» REQUIRED ACTION:
Among the lines of the listing below, retype exactly those from the one containing "Task: Select the String inline code label" through the one containing "The image size is (1512, 1064).", both included. Do not include pictures.

» EXTRACTED RECORDS:
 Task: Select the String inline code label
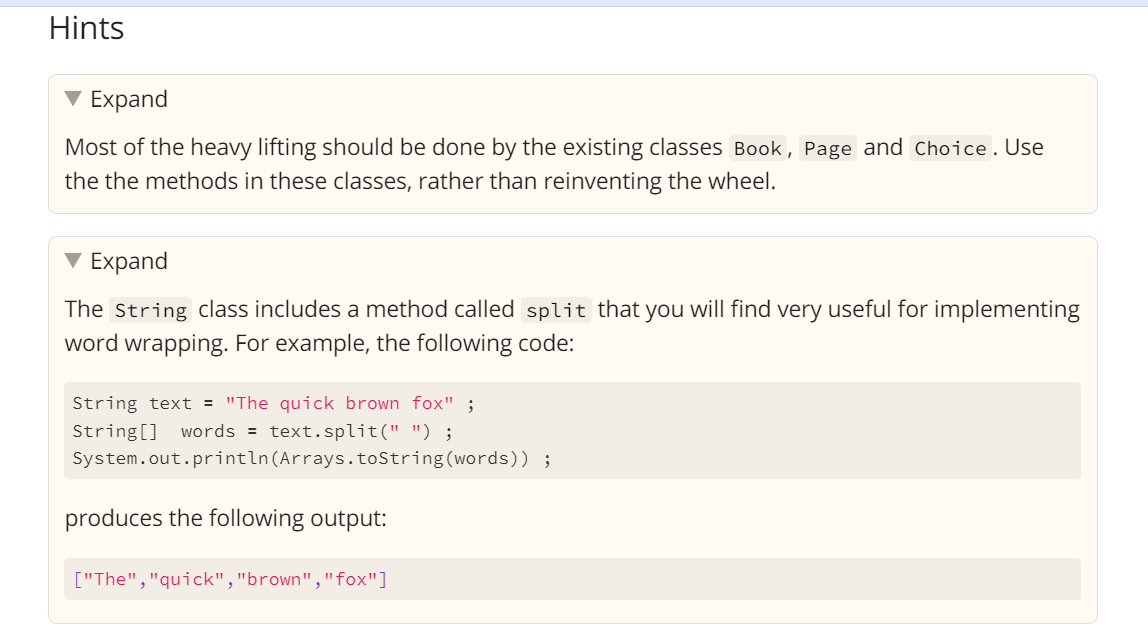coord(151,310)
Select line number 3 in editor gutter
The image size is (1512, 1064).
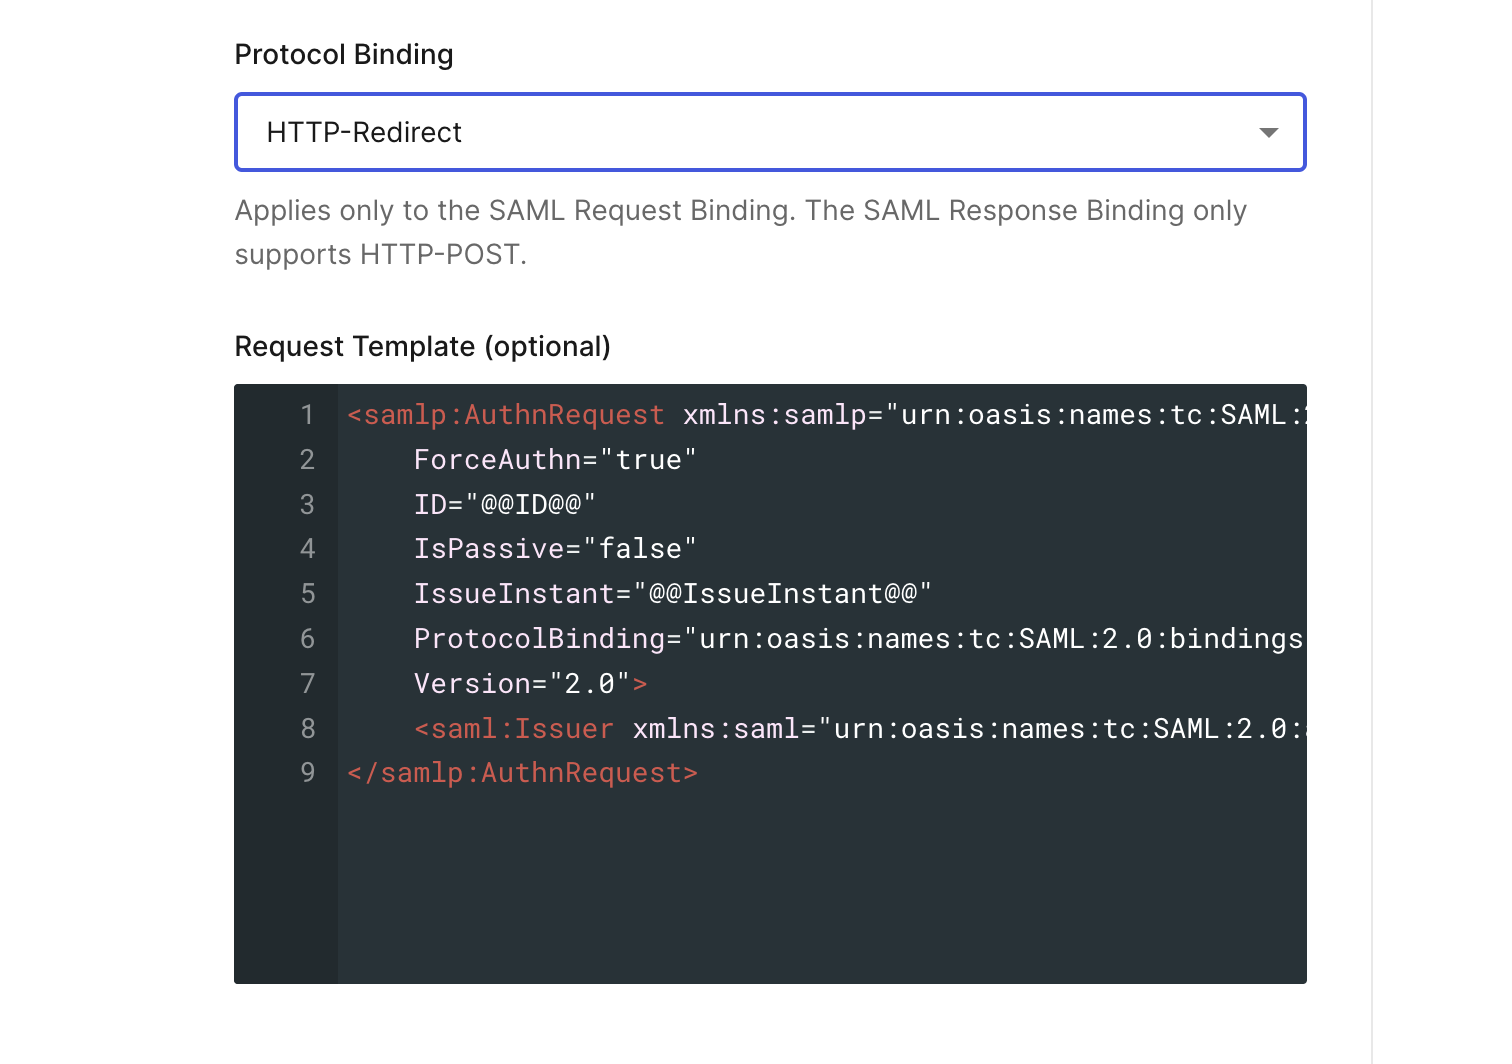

---

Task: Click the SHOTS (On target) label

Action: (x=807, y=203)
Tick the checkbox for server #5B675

» ANSWER TO THIS EXERCISE:
 Task: Select the String inline code label
coord(151,310)
Select line number 3 in editor gutter
The image size is (1512, 1064).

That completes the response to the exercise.